[Activity]
From the entries that follow, reproduce exactly and only the lines from the line with "Open the calendar picker beside 03/09/2020" to the line with "Screen dimensions: 688x481", endpoints included.

[Materials provided]
*** Block opens ***

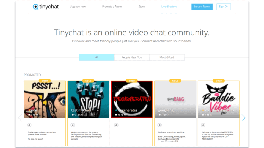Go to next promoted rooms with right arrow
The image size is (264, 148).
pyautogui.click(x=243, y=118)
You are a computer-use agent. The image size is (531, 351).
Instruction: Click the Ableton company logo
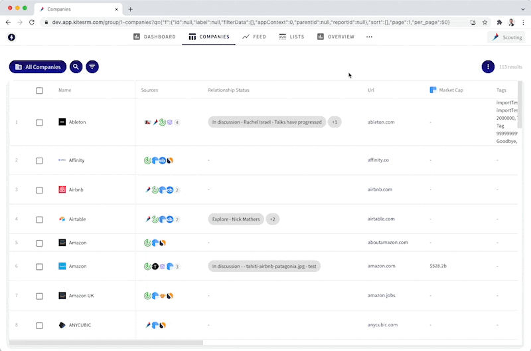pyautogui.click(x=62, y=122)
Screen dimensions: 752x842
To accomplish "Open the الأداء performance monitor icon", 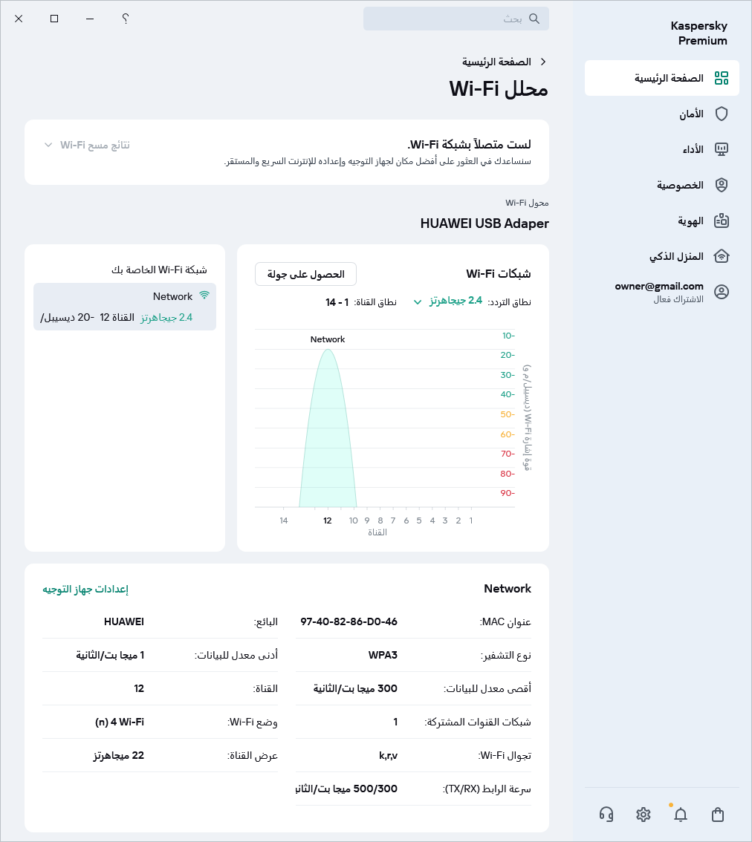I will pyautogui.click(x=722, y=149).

*** Block closes ***
*** Block opens ***

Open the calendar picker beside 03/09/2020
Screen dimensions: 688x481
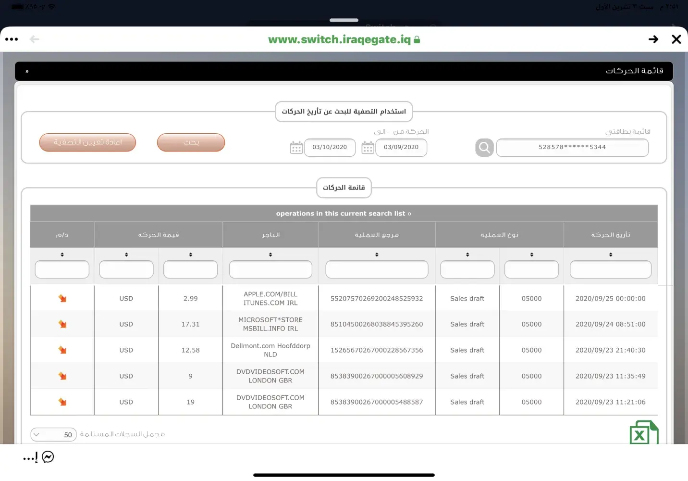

*** Block closes ***
*** Block opens ***

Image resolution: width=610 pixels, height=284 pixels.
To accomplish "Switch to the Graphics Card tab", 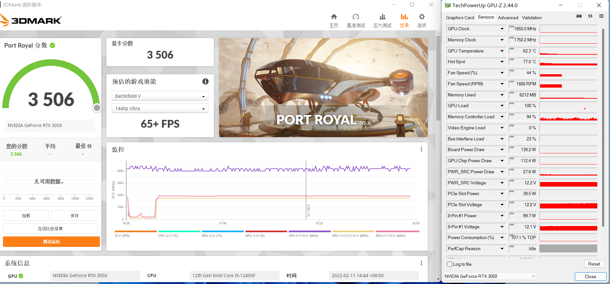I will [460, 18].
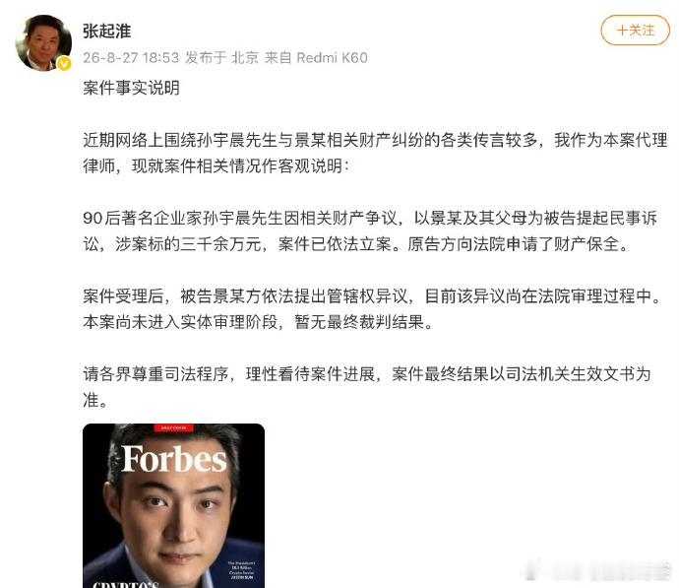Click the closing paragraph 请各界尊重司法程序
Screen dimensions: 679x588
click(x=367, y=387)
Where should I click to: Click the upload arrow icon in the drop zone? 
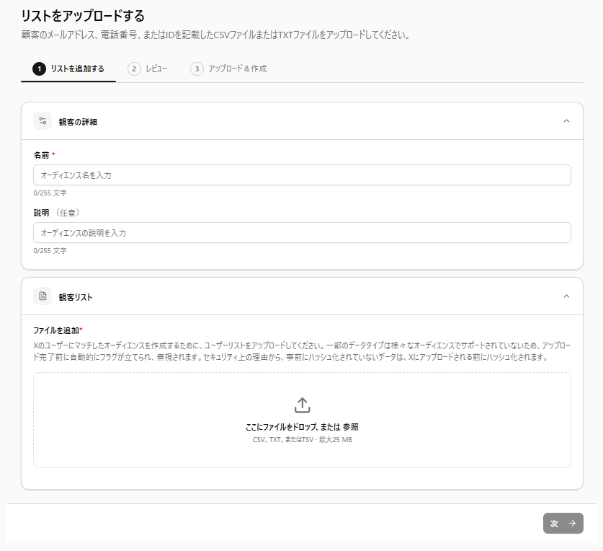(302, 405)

*** Block closes ***

[Solution to the exercise]
Open the calendar picker beside 03/09/2020
Screen dimensions: 688x481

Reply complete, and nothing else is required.